Copy every line from the records that holds the word "Open".
START MATERIAL SUPPLIED
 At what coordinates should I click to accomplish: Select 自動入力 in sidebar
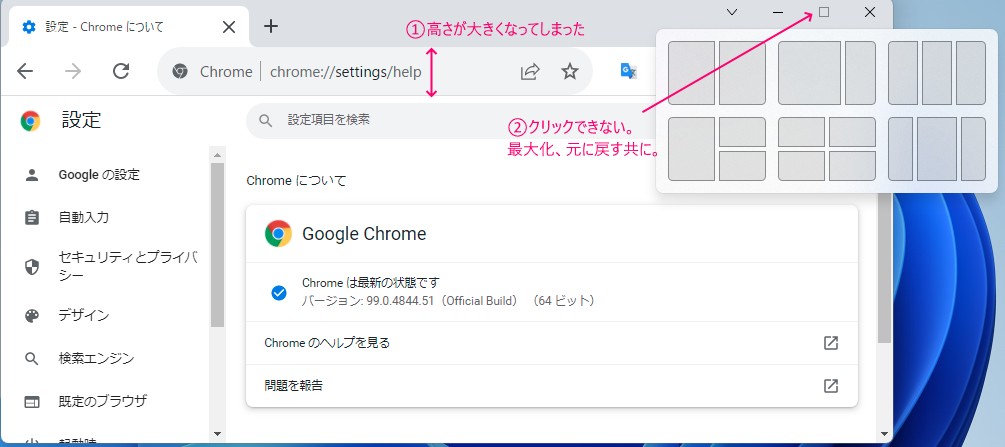tap(83, 217)
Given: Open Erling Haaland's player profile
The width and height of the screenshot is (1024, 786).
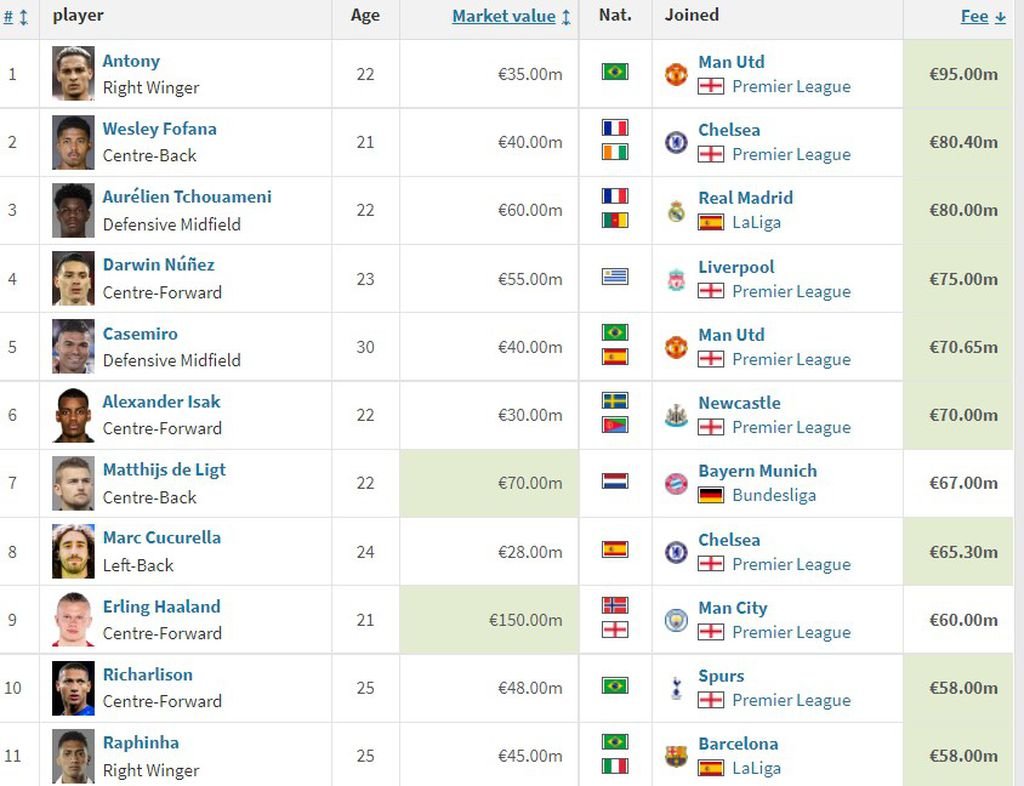Looking at the screenshot, I should (161, 606).
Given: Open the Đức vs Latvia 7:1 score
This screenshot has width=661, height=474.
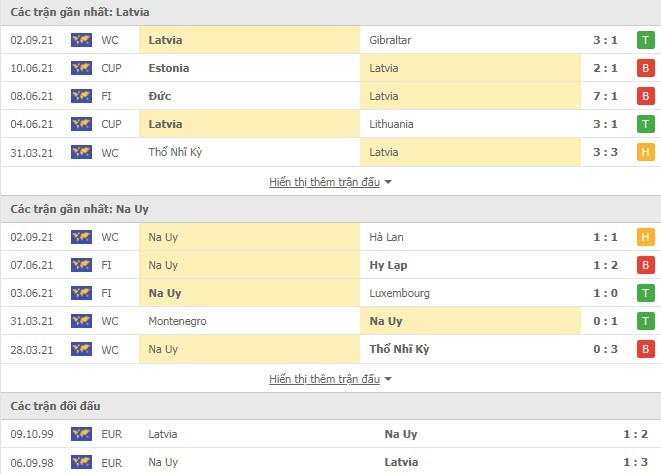Looking at the screenshot, I should point(605,96).
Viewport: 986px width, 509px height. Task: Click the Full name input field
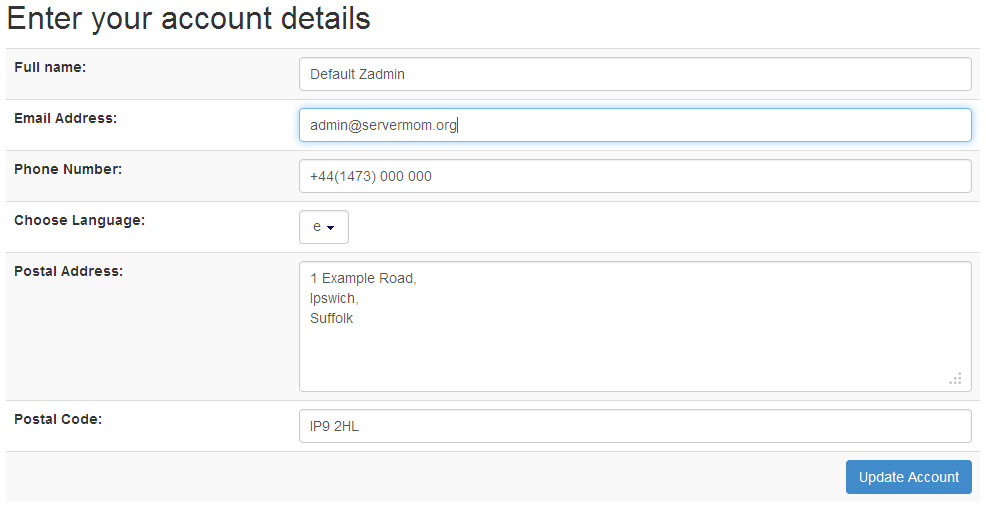634,74
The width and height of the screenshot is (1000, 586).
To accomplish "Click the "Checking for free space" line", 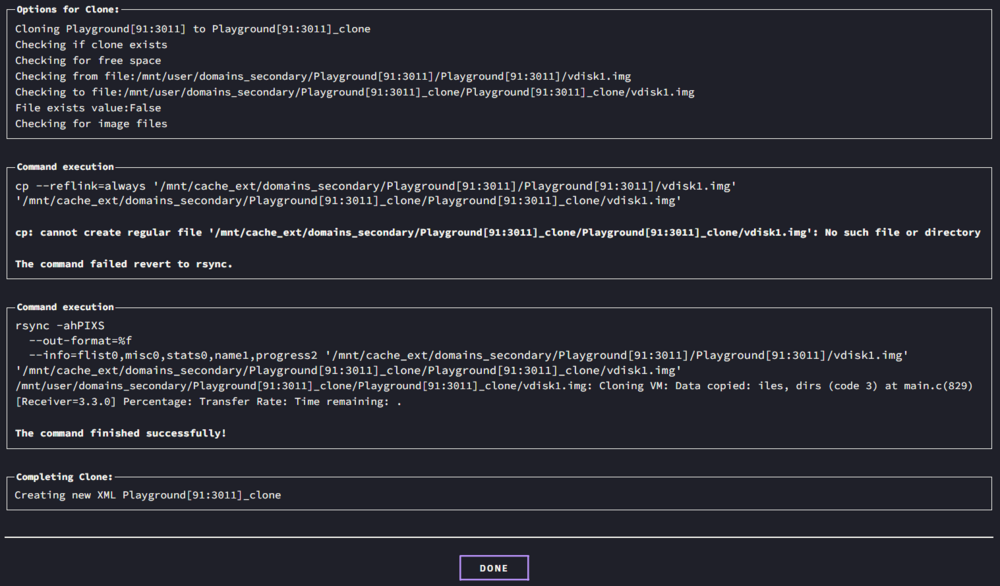I will click(88, 61).
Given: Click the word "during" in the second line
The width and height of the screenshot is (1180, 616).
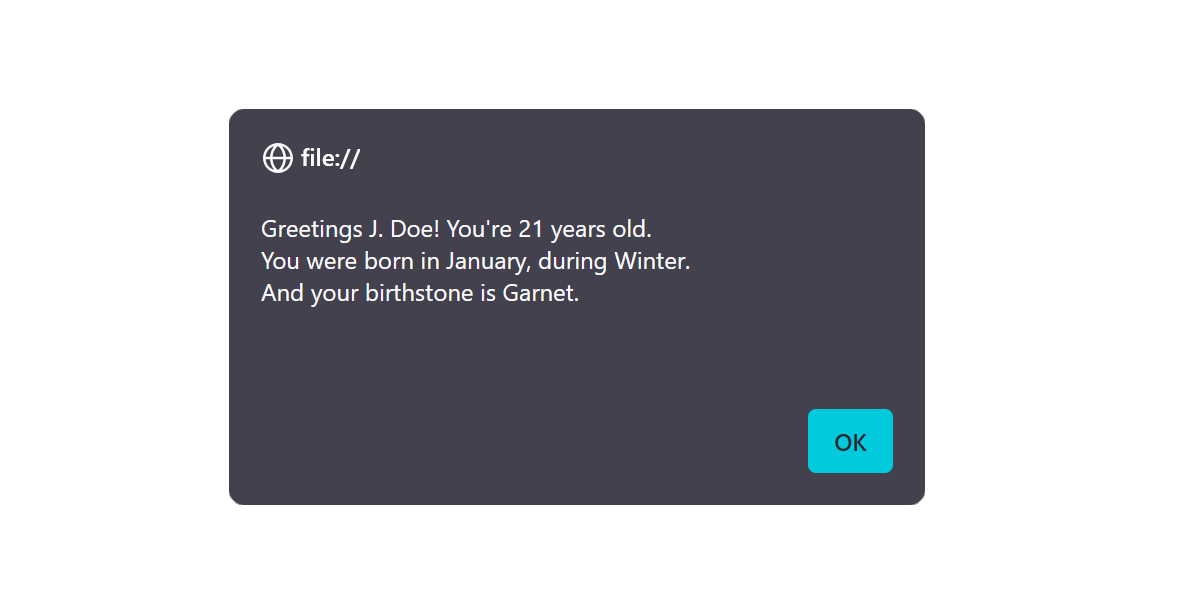Looking at the screenshot, I should point(573,262).
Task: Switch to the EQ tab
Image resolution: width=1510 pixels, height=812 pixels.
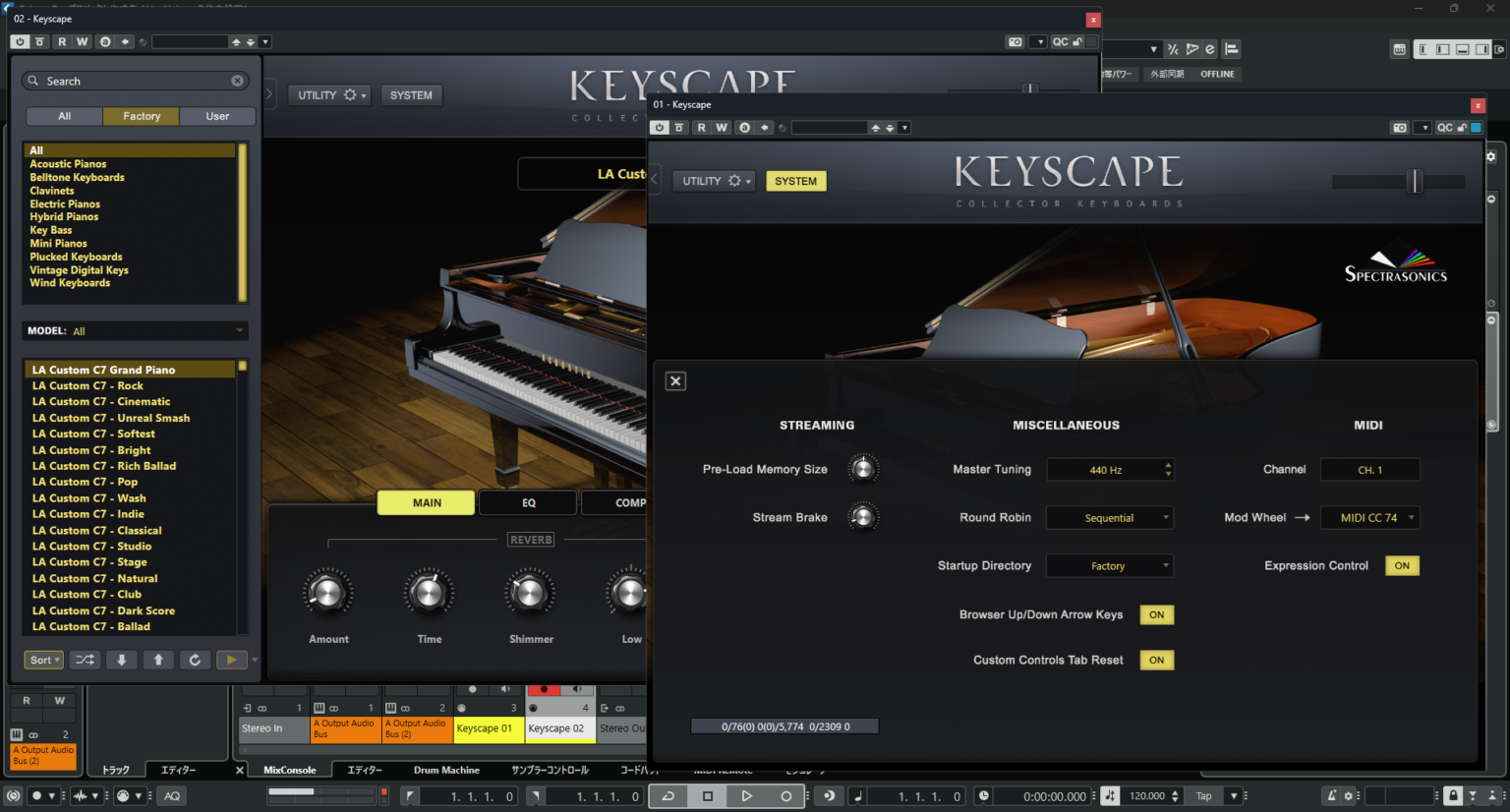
END MATERIAL SUPPLIED
## RESPONSE FOR THIS EXERCISE
Given: Open Erling Haaland's player profile
Given: Open the Đức vs Latvia 7:1 score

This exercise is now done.